Collected data entries
----
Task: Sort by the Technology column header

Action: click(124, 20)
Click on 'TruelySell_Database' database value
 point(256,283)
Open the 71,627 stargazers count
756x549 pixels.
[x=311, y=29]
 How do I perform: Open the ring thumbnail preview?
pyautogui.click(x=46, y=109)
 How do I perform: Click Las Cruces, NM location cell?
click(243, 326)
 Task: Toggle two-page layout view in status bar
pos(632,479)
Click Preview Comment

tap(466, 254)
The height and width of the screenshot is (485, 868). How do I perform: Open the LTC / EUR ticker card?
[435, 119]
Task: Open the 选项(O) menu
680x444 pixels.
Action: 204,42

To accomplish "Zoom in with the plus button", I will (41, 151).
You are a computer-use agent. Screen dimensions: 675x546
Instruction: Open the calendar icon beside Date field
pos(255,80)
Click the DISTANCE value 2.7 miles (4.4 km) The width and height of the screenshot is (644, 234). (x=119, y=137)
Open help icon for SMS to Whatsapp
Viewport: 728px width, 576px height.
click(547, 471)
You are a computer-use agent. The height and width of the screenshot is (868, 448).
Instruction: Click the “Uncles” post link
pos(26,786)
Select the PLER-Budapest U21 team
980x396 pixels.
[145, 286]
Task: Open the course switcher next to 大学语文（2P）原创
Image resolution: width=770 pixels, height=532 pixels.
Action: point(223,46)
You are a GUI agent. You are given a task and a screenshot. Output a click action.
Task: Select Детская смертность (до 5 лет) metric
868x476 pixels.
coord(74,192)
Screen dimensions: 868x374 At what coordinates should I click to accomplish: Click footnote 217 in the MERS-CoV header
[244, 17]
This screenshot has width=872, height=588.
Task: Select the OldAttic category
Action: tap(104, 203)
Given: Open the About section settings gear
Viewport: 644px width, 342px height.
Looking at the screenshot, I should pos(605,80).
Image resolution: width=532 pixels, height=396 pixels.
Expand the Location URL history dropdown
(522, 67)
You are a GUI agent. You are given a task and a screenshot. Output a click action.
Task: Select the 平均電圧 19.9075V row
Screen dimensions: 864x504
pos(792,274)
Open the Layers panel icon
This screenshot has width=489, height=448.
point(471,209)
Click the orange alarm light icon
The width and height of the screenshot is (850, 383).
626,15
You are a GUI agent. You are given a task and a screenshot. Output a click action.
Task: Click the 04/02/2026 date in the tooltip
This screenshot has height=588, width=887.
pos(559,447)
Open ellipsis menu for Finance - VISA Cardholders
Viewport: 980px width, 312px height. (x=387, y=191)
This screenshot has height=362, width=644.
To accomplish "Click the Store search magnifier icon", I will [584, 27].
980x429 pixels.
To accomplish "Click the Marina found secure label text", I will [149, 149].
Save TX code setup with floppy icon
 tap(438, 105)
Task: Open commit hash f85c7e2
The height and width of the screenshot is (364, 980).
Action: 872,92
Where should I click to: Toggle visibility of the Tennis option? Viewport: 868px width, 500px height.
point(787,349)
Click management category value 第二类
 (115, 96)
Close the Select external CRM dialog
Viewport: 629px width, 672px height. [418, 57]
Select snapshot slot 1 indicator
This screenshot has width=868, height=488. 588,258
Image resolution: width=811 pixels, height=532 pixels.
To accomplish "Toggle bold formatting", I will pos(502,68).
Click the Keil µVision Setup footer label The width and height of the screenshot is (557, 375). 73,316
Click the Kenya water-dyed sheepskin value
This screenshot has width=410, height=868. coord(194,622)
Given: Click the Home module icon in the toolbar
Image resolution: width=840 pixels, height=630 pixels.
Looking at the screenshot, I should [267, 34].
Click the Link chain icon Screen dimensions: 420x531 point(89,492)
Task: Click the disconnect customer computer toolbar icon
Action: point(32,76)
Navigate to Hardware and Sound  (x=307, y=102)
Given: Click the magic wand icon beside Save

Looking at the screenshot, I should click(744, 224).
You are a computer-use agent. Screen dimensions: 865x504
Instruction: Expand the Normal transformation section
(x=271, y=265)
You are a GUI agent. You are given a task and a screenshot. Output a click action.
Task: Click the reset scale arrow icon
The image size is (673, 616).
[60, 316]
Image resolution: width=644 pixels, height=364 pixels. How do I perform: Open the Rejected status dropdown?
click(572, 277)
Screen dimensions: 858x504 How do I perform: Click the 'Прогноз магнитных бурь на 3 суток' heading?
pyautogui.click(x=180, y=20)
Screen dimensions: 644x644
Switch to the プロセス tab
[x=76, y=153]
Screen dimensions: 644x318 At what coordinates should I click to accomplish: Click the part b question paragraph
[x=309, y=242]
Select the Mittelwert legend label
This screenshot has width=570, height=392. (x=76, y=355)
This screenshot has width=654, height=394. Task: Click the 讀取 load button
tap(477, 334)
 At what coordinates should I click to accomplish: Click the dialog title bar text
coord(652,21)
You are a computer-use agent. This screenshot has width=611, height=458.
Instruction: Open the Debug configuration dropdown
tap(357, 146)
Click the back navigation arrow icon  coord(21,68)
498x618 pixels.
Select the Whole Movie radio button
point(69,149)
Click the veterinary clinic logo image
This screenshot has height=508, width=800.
----
Using the records above, pull out each line where the word "arrow" occurs.

Task: Click the reset scale arrow icon
Click the back navigation arrow icon  coord(21,68)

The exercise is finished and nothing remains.